Date posted: 2014-07-23 10:30:55

Virtual Reality Beijing Speeds Language Class

James Dean Technology Correspondent /  Copyright The Times of London

July 23 2014

 

A video game that helps university students learn Mandarin by taking an entire class on a virtual adventure to the Summer Palace in Beijing is to be launched next year.

The game, which was created by Lee Sheldon, a former Star Trek producer, is to be offered as a three-month course to students at New York’s Rensselaer Polytechnic Institute. Professor Sheldon said that the concepts of the game could easily be applied to language classes in Britain.

Universities and schools have long sought to use advances in video game technology to relieve classroom boredom, but few have proved successful.

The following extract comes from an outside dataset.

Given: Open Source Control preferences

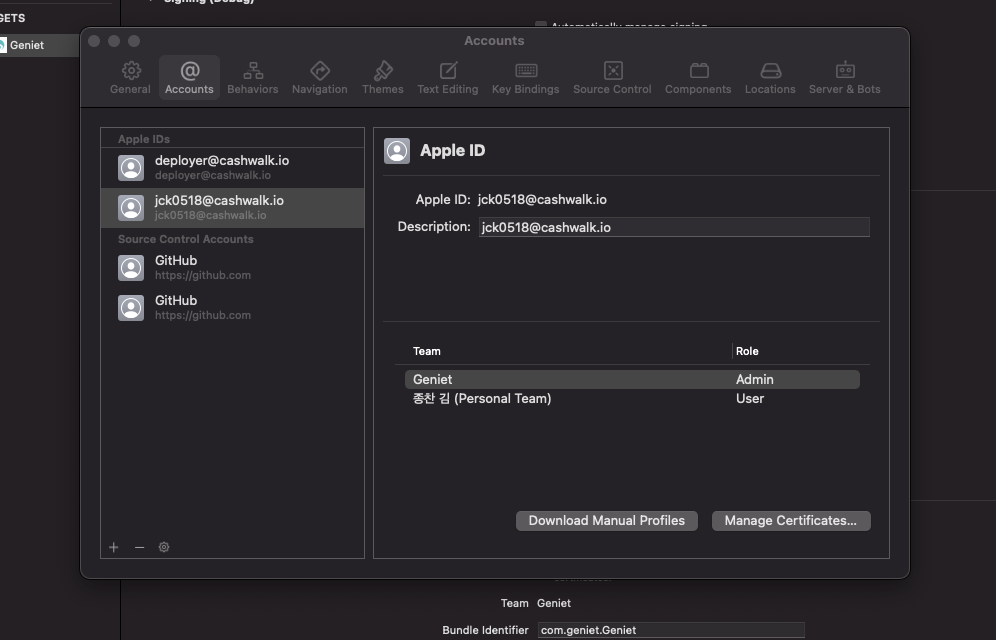Looking at the screenshot, I should [x=612, y=77].
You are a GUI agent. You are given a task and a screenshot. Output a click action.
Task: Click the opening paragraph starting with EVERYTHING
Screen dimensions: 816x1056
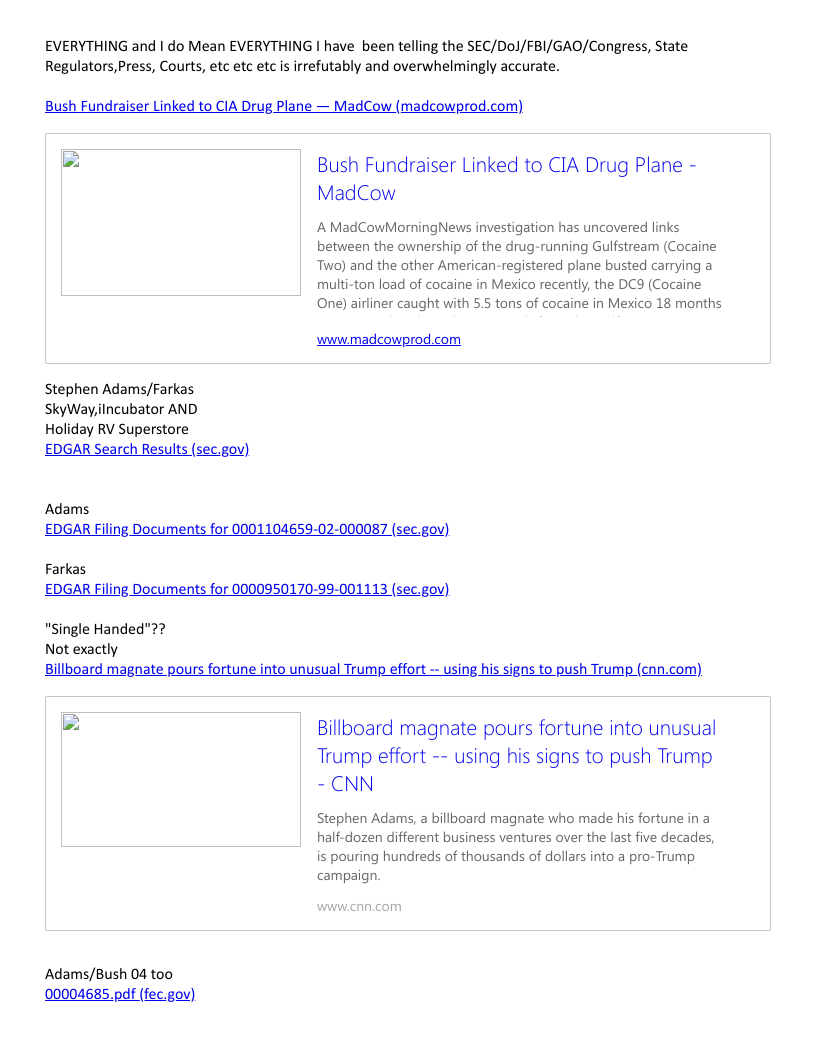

Prof Sheldon said: “It’s easy to create something that’s interesting. It’s harder to create something interesting that has purpose.”

Lost Manuscript 2: The Summer Palace Cipher uses “mixed reality”, a blend of virtual reality and live role-playing.

Students took part in a “kung fu tea ceremony” as part of a game test earlier this year. Wearing 3D glasses, they sat at tables as projectors painted their classroom in images of a Chinese tea room. As the lesson progressed, they learnt how to pour virtual tea into cups by communicating with their virtual teacher in Mandarin. At the end of the lesson, their real-life tutor, dressed as the virtual incarnation, emerged from behind a screen to serve real tea and cakes.

The game often attempts to speed up the learning process. In lesson two, the virtual teacher tells the class that they will be going to Beijing at the end of the three-month term. Then suddenly, a mysterious lady bursts into the class and speaks frenetically to the teacher in unintelligible Mandarin. A flustered teacher then informs the class that the trip to Beijing has been moved forward to next week.

Prof Sheldon, who spent 20 years working in Hollywood and 20 years in the video game industry, would not divulge further details of the game’s plot, except that the final exam involves a virtual police interrogation in Beijing. The second half of the game is currently in development, he added.

Another of Prof Sheldon’s projects, described as “Downton Abbey in outer space”, will involve an Irish family that tries to settle on Mars.

He said that he prefers to refer to his projects as “game-based learning” rather than “gamification” because students are not offered in-game rewards. “That’s because once you stop paying them, they start getting worse,” he said.